The term AI (Artificial Intelligence) is used rather loosely today to describe all kinds of things.
Leading some to get annoyed over its use, or apparent misuse. A week rarely goes by without a “the robots are coming and they’re going to take your job!!” story in the media – most of which will refer to AI, and more and more products are sold claiming AI features of one kind or another. Why so now, and why get annoyed?
Part of the answer is simply fashion. Remember when everything was Mainframe, then decentralised and finally Cloud. Or outsourced, then offshored became fashionable. Remember Web 2.0 and IoT? Let’s not even go near Blockchain? If you’re my age you’ll remember when everything was “Turbo” whether it featured forced air induction or not.
AI is misunderstood
Hollywood has worked hard for decades to fix the idea of AIs into the public imagination, for the most part, sinister AIs at that. It’s also about computing power. The concepts underpinning most things described as AI today are decades old, but we now have the power which allows them to do useful things.
It doesn’t help that “Artificial Intelligence” was a vague term right from the get-go. What exactly does it mean to be artificial, or intelligent? Both seem obvious, but when you scratch the surface they just aren’t.
Let’s take artificial first. Of the two, that seems easiest. There are natural things like bees, and natural processes like bees making honeycomb.

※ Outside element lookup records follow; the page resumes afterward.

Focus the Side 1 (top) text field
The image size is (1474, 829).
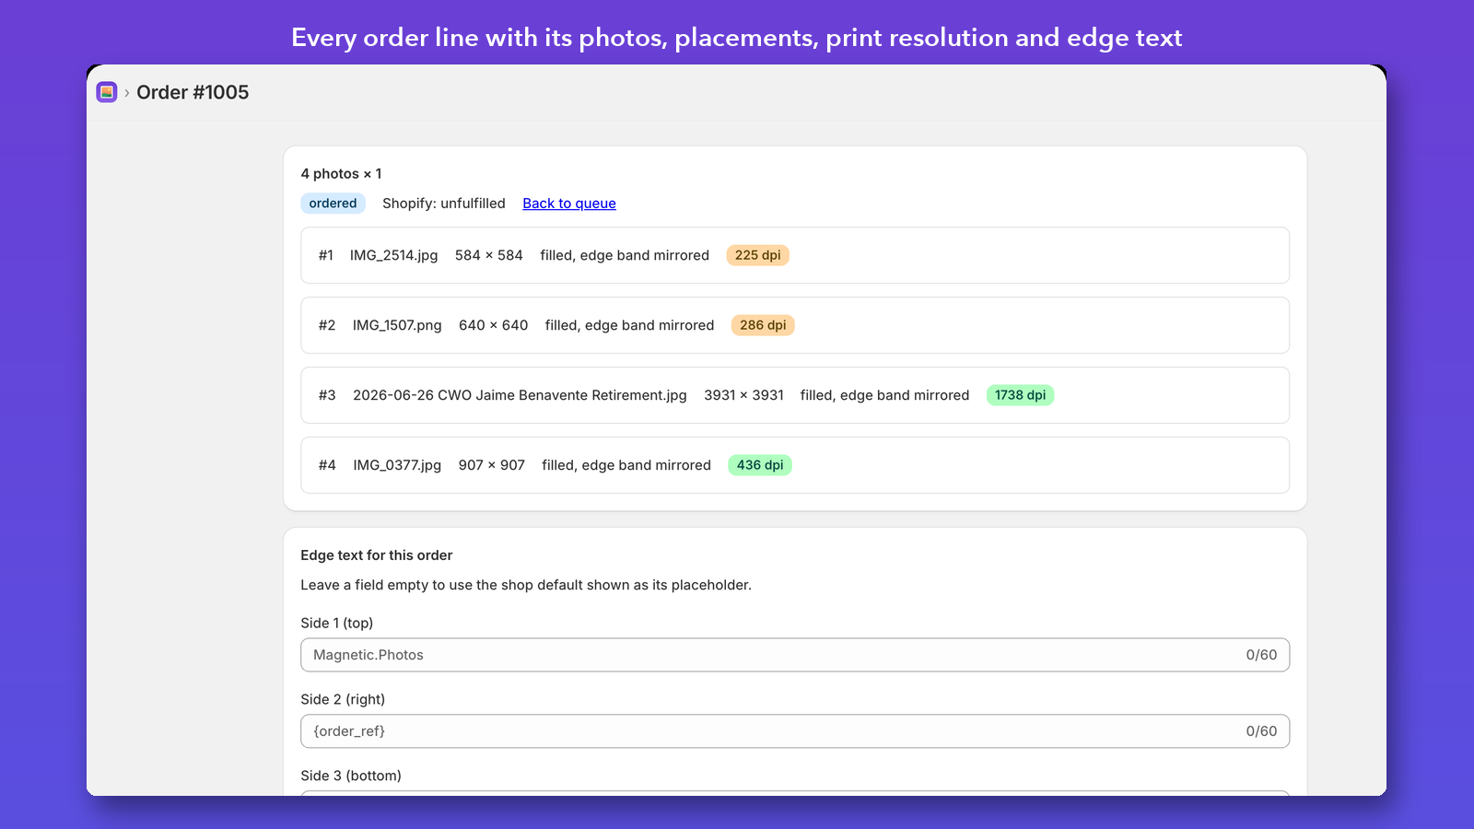(795, 655)
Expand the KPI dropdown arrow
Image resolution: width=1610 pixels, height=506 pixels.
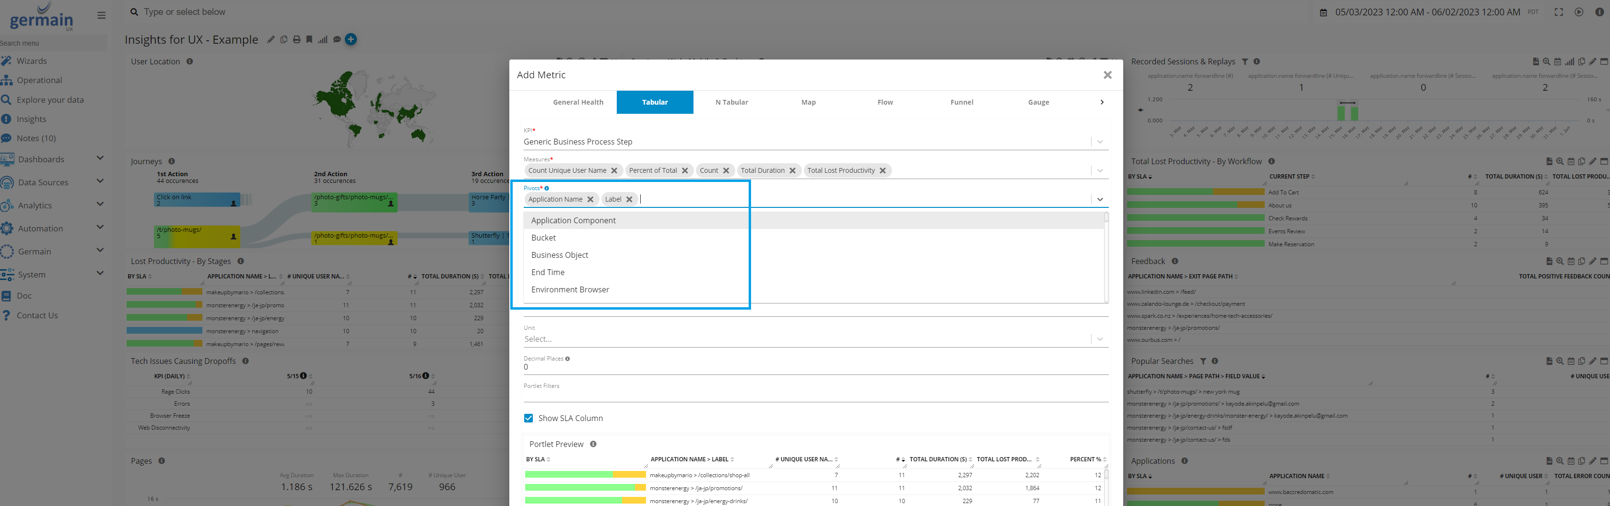coord(1100,142)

Then there are artificial things like machines that extract oil from the ground and artificial processes like making plastics from that oil. Seems clear. Work it through though, and it’s not clear cut.

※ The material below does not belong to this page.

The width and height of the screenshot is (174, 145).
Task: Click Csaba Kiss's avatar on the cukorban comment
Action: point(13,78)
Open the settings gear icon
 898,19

A bee building a honeycomb is natural, a bird building a nest is natural. A human building a shelter? Starts to feel uneasy, since you see now where the argument is going.
How about humans building a tower of glass and steel just over half a mile high… on sand? Not natural. Those humans using plastics in the construction of their building? No, no, no! Stone maybe, that’s natural, but plastic!? Totally unnatural!

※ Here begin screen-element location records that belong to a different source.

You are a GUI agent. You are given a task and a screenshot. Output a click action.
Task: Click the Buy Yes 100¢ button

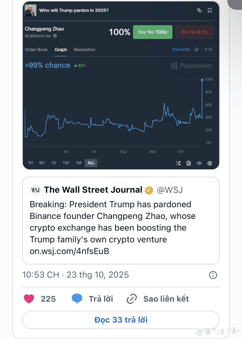pyautogui.click(x=153, y=32)
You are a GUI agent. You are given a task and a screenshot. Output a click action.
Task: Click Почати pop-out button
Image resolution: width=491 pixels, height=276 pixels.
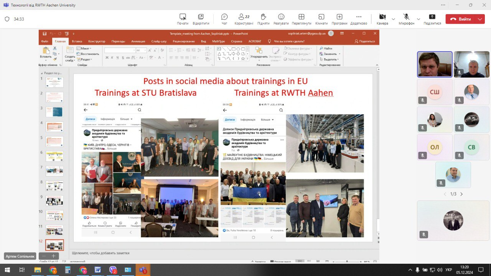(x=183, y=19)
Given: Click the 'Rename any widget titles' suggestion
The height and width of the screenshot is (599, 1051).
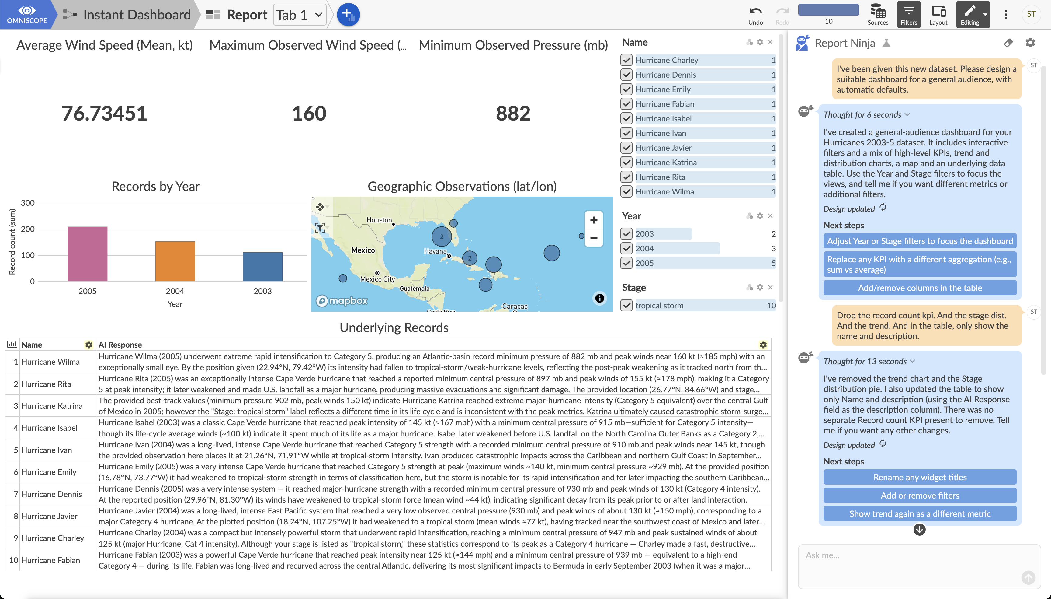Looking at the screenshot, I should coord(919,477).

However, a bee building a honeycomb of interlocking hexagons is just a bee doing what it is in its nature.
Humans have it in their nature to create. Is the Burj Khalifa so different then, at least in principle? Maybe you agree, maybe not. But you would have to at least accept that Artificial’s meaning is fuzzy.
Then we come onto intelligence, and it gets really fuzzy.
Humans consider themselves to be intelligent. It was seen as a defining characteristic until other primates, dolphins, and corvids were studied. Now, the closer we look at the animal world, the more intelligence we find.
Measures of intelligence, like IQ tests, are considered to be generally poor. In part because they can be studied and better results achieved. Suggesting that whatever they do measure, it isn’t an underlying ability.
In Life 3.0, Max Tegark describes intelligence as the “ability to accomplish complex tasks”. Let’s stick with that. But even a basic computer can accomplish complex tasks, is it intelligent?
Using AI in the correct context
At Nuon, we’re as guilty as anyone of using the term AI loosely. We’ll say “our AI” when we’re referring to an algorithm, or “your/my AI” when we’re talking about a simulation or a client’s instance or, more accurately, a model. But we know what we mean, so that’s probably okay.
We’re talking about reinforcement learning, which is a subcategory of machine learning, which is itself a subcategory of artificial intelligence.
What we’re not talking about is general intelligence. That’s the holy-grail subcategory of AI which delivered HAL in 2001 or Samantha in Her.
Our reinforcement learning system learns continuously in real-time and adjusts its behaviour, but it has only very narrow capabilities when compared to HAL.
It knows only how to adjust prices in a market to capitalise on cohort-specific price elasticity. It can’t read lips… yet.